Lawyers representing parties in a $150 million defamation suit filed on behalf of U.S. Rep. Devin Nunes, R-Calif., continue to squabble over whether Central Virginia is an appropriate venue for the suit.

Charlottesville-based attorney Steven Biss filed the lawsuit in Albemarle Circuit Court in April on behalf of Nunes, alleging the McClatchy Co. — which owns several newspapers across the country, but none in Virginia — conspired with Virginia political operative Elizabeth Mair to defame the congressman and interfere with his investigations into Hillary Clinton’s 2016 presidential campaign and Russian election interference.

The suit cites a May 2018 article from The Fresno Bee — titled “A yacht, cocaine, prostitutes: Winery partly owned by Nunes sued after fundraiser event” — that details a 2016 lawsuit filed against Alpha Omega Winery, a California organization partially owned by Nunes. In the suit, a former employee alleged she suffered civil rights violations, intentional infliction of emotional distress and sexual harassment while working a charity cruise.
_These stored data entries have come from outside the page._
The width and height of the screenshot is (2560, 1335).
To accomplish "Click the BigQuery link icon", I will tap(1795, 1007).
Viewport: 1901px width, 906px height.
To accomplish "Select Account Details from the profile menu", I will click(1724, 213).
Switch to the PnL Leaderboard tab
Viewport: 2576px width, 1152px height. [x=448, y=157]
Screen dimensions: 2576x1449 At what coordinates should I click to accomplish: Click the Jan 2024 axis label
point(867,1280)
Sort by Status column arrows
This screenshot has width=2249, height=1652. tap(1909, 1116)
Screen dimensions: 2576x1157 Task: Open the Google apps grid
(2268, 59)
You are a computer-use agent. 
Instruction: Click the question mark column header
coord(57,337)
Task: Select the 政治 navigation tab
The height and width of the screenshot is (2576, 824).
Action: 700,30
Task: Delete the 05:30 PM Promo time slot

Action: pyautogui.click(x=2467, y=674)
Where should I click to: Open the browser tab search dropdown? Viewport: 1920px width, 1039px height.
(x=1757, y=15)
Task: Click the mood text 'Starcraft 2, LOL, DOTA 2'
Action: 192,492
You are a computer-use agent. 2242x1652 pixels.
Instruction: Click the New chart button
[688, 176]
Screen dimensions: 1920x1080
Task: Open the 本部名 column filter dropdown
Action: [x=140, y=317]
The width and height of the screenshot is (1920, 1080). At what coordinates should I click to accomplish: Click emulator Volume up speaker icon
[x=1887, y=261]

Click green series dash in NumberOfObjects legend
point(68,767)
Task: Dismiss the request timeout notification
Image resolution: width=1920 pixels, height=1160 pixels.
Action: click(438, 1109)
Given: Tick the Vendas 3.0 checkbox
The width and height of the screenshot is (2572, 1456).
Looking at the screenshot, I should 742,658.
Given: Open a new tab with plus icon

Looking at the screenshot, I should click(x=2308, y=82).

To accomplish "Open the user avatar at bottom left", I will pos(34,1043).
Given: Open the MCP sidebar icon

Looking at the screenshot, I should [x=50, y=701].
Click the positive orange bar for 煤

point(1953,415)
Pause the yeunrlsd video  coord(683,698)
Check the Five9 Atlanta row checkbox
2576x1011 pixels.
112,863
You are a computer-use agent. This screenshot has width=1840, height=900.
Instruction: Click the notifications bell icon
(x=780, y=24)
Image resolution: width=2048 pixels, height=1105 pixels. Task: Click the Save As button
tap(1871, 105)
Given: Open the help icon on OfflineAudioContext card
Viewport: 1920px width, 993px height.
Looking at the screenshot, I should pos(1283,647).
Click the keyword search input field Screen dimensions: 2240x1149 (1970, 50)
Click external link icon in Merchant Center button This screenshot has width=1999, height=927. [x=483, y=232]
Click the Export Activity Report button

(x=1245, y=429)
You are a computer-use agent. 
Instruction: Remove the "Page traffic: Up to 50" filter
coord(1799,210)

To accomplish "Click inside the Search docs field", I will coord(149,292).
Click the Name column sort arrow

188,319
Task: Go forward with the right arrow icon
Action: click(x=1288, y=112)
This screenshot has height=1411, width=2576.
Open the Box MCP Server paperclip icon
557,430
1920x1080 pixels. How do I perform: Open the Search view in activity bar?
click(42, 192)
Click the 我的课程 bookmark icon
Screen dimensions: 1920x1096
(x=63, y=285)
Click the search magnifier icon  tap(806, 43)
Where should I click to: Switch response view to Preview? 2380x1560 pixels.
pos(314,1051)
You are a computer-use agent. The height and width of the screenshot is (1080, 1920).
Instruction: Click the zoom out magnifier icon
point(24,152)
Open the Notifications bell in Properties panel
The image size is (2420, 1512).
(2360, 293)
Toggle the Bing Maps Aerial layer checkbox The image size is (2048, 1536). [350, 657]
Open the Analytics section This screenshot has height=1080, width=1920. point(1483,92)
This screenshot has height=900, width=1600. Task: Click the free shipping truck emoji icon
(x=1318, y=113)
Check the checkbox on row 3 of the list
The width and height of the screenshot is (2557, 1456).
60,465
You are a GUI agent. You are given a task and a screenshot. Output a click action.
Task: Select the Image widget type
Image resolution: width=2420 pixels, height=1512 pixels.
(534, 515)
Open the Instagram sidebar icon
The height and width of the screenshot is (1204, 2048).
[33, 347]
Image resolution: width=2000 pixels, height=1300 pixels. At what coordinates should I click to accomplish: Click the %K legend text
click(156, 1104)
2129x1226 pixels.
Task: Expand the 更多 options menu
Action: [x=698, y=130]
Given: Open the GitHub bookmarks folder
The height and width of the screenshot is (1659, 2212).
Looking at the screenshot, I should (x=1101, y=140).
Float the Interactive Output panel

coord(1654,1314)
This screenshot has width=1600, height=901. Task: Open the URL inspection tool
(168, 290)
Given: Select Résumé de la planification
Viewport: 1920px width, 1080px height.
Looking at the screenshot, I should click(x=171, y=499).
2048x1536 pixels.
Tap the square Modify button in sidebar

The article does not claim Nunes was on board the cruise and clarifies that it is “unclear” whether he was aware of the lawsuit or the cruise. Alpha Omega Winery later settled the woman’s suit for an undisclosed sum, according to the article.

Despite the fact that Nunes, The Fresno Bee and McClatchy are all based in California, Biss has argued in filings that the company distributes to Virginia physically, digitally and via broadcast.

In September, after being served the lawsuit, McClatchy filed a motion to dismiss, arguing that Virginia was an improper venue because its long-arm statute — which allows for a court to obtain personal jurisdiction over an out-of-state defendant on the basis of certain acts — does not apply because McClatchy does not purposefully direct any activities in Virginia.

In a response filed this week, Biss again argues that Virginia is a proper venue, citing the involvement of Mair, who lives in Arlington. Citing various cases, Biss claims that McClatchy has not provided any evidence that it does not operate in Virginia.

“McClatchy offers no proof of any ‘burden’ of any kind that would result from any trial in Virginia because, in truth, there is no burden,” Biss writes.

The motion again alleges that McClatchy is an investor in the Charlottesville-based company Moonlighting and owns property in the city. However, McClatchy has claimed it does not own any property in the city and “wrote off” their investment in Moonlighting in 2017, before the alleged defamation took place.

The motion filed on behalf of Nunes goes on to argue that McClatchy has conspired with Mair to attack the congressman, citing an article from far-right blog Breitbart as evidence.

“McClatchy is a propagandist obsessed with spreading disinformation. McClatchy famously attacks and defames Plaintiff as part of its ordinary course of business,” Biss writes. “McClatchy’s actions in stalking Plaintiff have escalated into a full-blown effort to use defamation as a means of propping up McClatchy’s stock price and saving it from bankruptcy.”

Lawyers on behalf of McClatchy requested a protective order, arguing in part that the plaintiff’s discovery requests are too broad and are an attempt to “circumnavigate” the Henrico County Circuit Court in another defamation case Nunes and Biss filed.

In the Albemarle case, Biss has requested communications related to two Twitter accounts, “DevinCow” and “DevinNunesMom,” both of which are named as defendants in the Henrico defamation case along with Twitter.

A Henrico judge has not yet ruled whether Twitter is obligated to produce the identities of the owners of those accounts, but did rule that venue was proper in regards to Twitter.

“Plaintiff does not explain what these Twitter accounts — which are not mentioned in the complaint — have to do with the case or the jurisdictional issue before the court,” McClatchy’s motion reads.

In April, several legal experts posited that Nunes likely chose Virginia as the venue for this suit because of the state’s comparably weak anti-Strategic Lawsuit Against Public Participation statute, which is less robust than California’s.

A motions hearing currently is set for 1 p.m. Monday in Albemarle Circuit Court.